Claro, esto podría modificarse. Aunque para hacerlo, habría que revertir antes algunos gestos de los últimos quinientos años: resucitar, por ejemplo a Sayhueque, muerto del corazón durante su último Nguillatún en Chubut, poco después de haber soportado ser vestido de compadrito en Buenos Aires para que lo fotografiaran durante los Carnavales; disculparnos con Inacayal por el envenenamiento de toda su familia en el sótano del Museo de Ciencias Naturales de La Plata; pedir perdón a todo el pueblo quilmes mediante una procesión inmensa de argentinos que uniera justamente Quilmes con Colalao del Valle, en Tucumán (un trayecto de 1200 kilómetros, inverso al que esa nación fue obligada a realizar a pie en el siglo XVII); restituirle Formosa a los pilagá, Chaco y Formosa a los tobas, Misiones a los mbya-guaraníes, Jujuy a los coyas, Salta a los wichí, Santa Fe a los mocivíes, Santiago del Estero a los diaguitas, Córdoba a los comechingones, La Pampa a los ranqueles, la Patagonia a los tehuelches y Tierra del Fuego a los onas, a los yaganes y a los alacaluf, en partes iguales... claro está, después de conseguir traer a la vida a algún representante de esos pueblos exterminados ya hace años.
Pero, también, habría que volver a fotografiar toda esta barbarie para reconstruir una iconografía argentina más verdadera y más erizada en imagen. Un catálogo que seguramente ordenaríamos entre todos en la pequeña isla de Martín García, en la cual tendríamos que apretujarnos los casi cuarenta millones de argentinos restantes que hablamos esta lengua bárbara llamada español en la inmensa patria de los dueños originales de esta tierra que pisamos... En fin, habría que realizar innumerables gestos improbables.
Propongo otra idea para los próximos quinientos años: ¡Démosles cámaras de fotos a los indios! Quizá sean ellos más capaces de fotografiar nuestra barbarie. Al fin y al cabo, como dijo Marco Polo en su lecho de muerte cuando su familia le preguntó si había mentido en su fabuloso Libro de las Maravillas: “Sólo he contado la mitad de lo que vi”.

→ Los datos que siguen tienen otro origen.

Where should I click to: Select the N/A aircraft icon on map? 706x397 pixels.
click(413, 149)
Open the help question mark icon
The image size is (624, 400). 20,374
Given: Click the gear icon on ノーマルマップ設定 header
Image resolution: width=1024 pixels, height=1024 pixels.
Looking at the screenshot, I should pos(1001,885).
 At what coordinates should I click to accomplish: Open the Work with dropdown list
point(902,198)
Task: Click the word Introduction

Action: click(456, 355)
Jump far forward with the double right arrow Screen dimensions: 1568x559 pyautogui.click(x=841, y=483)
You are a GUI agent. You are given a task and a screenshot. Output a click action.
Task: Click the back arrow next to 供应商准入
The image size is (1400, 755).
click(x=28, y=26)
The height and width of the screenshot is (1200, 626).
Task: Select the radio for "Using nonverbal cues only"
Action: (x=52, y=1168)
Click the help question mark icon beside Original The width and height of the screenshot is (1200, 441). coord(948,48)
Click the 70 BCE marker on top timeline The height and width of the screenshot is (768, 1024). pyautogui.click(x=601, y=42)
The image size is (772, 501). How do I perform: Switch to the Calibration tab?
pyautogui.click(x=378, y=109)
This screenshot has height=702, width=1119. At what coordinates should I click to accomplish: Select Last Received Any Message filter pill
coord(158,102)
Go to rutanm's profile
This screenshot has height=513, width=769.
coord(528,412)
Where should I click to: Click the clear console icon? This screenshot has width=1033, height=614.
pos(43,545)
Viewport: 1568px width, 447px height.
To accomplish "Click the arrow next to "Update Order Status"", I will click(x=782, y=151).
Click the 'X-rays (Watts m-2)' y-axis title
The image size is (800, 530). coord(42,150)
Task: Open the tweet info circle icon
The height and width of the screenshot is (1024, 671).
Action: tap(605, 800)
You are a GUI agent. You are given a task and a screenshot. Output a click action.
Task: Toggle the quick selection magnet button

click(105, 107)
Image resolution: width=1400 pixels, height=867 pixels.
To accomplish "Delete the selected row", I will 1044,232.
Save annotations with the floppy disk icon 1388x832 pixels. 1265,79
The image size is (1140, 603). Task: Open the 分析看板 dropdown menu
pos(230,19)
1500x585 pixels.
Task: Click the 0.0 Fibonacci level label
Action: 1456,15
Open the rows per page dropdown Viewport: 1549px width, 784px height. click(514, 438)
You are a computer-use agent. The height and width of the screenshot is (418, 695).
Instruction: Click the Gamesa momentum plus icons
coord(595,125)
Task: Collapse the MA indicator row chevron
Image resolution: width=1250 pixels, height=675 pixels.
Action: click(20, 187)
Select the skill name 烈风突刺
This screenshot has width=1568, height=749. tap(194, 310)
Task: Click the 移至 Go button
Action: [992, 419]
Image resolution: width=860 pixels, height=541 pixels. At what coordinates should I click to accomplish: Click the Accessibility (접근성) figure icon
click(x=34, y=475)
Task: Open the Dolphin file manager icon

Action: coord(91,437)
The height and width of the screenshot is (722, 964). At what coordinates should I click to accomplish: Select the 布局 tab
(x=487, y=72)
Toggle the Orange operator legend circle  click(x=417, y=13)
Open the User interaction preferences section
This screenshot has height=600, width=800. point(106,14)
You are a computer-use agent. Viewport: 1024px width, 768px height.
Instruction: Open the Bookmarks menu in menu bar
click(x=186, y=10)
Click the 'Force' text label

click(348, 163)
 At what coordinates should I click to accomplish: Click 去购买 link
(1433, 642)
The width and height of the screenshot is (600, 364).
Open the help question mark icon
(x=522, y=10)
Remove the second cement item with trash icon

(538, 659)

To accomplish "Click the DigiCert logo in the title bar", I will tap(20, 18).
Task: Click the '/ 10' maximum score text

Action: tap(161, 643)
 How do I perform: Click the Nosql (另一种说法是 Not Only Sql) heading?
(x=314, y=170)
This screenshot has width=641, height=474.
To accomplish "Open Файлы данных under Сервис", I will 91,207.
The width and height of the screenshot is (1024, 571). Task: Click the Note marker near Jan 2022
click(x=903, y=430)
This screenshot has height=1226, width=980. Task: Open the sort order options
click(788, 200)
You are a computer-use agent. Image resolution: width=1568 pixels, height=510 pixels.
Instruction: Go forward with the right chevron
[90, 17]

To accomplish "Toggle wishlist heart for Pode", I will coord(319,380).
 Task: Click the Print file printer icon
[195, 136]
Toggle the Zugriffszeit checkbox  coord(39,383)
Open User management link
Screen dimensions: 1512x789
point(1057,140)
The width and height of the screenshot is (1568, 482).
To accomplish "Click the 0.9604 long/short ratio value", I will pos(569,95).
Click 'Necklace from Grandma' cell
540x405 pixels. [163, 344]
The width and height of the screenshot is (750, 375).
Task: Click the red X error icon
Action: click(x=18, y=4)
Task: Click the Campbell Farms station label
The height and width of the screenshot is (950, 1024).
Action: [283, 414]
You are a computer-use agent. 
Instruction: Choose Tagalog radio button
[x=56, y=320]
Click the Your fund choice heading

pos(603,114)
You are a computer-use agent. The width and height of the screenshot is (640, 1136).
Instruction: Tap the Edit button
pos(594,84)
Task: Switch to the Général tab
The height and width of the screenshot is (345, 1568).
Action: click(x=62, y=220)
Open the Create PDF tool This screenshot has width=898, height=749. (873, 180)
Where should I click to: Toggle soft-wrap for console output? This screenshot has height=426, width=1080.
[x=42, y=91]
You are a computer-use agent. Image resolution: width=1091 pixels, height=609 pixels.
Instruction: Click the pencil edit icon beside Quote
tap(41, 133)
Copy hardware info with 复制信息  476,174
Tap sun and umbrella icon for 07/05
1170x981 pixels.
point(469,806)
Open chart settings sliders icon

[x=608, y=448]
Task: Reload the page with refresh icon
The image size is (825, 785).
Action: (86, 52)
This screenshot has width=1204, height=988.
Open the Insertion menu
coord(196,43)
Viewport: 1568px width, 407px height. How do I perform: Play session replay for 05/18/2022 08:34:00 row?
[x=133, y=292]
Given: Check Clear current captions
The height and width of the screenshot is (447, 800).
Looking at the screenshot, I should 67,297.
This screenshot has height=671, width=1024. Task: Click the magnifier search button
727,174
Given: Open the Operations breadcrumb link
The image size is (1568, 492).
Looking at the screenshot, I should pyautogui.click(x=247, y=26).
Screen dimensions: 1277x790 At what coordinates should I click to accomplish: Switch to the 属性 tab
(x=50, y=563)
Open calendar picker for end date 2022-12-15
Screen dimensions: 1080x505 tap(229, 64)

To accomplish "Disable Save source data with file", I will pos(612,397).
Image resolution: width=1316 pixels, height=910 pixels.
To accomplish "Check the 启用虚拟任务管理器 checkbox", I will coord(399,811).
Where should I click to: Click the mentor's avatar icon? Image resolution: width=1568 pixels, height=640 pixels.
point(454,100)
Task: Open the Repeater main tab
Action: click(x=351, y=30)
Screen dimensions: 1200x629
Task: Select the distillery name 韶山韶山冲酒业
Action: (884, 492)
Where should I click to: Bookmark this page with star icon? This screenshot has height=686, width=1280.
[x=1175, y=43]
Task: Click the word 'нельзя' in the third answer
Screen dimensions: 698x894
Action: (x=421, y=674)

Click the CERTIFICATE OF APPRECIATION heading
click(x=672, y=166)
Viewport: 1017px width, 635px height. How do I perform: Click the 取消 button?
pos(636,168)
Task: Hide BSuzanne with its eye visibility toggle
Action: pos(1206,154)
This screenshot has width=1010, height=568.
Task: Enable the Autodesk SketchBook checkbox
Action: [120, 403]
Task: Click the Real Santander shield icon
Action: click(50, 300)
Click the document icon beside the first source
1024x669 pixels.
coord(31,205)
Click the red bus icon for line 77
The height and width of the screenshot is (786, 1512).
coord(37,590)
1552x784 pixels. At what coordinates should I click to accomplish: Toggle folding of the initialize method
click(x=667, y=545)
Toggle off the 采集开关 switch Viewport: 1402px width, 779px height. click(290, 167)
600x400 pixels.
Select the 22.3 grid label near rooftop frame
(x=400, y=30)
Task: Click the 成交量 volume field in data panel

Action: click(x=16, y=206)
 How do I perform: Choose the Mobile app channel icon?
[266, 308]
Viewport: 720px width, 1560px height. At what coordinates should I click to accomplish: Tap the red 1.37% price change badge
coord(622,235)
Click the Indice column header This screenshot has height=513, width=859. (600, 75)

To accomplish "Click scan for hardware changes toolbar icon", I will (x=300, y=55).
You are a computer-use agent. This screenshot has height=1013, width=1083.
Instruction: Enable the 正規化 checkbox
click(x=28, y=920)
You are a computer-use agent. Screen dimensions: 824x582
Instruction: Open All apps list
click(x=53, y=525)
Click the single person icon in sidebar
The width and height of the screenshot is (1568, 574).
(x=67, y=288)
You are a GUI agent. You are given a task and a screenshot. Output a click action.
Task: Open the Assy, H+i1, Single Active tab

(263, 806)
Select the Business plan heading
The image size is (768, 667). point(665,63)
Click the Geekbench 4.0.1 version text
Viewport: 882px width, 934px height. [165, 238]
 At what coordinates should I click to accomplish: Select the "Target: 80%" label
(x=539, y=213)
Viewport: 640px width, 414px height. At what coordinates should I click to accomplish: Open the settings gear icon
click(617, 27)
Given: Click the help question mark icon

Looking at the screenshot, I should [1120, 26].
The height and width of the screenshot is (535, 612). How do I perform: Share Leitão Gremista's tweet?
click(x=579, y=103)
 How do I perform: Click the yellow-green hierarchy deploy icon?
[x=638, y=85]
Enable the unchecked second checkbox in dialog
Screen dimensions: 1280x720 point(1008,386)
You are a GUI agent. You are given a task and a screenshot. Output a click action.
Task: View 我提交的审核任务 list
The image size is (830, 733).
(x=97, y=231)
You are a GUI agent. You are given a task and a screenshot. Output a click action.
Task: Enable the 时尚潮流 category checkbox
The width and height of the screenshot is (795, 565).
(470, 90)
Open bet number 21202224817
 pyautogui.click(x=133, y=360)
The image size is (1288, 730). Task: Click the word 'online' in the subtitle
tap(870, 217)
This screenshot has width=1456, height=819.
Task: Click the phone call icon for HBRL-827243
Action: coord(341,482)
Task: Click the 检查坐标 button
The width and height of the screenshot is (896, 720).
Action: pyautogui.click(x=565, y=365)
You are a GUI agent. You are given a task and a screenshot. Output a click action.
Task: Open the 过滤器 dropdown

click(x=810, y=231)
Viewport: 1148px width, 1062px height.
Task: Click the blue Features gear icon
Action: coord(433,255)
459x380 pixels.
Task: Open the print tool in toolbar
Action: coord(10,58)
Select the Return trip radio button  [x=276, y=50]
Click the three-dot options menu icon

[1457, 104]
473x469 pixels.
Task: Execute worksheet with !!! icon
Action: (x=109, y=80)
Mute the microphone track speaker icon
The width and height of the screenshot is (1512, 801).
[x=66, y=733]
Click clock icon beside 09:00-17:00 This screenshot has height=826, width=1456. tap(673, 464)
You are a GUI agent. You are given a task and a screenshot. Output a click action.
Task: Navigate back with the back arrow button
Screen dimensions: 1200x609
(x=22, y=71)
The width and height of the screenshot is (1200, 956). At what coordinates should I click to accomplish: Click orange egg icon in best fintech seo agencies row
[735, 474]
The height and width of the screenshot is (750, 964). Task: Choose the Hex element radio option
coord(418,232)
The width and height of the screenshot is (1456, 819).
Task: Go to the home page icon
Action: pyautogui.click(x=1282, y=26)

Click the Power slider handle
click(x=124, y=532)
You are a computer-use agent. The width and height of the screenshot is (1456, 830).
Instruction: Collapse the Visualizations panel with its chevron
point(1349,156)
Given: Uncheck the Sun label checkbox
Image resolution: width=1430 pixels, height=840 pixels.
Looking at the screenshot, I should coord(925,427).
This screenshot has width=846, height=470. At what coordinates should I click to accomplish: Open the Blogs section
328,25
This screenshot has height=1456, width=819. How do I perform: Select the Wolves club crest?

El extraordinario libro de la doctora en Historia Mariana Giordano es el primero dedicado al conjunto de los pueblos aborígenes del territorio argentino, desde las primeras fotos hasta las más recientes. Además de su ensayo sobre “El colonialismo de la imagen”, incluye también otro de Diana Lenton sobre la relación del Estado argentino con los pueblos originarios y una introducción de Luis Príamo, el libro editado por Marcelo Kohan por El artenauta ediciones incluye epígrafes en cada foto, que desmenuzan los problemas, las historias y las anécdotas que encierra cada una.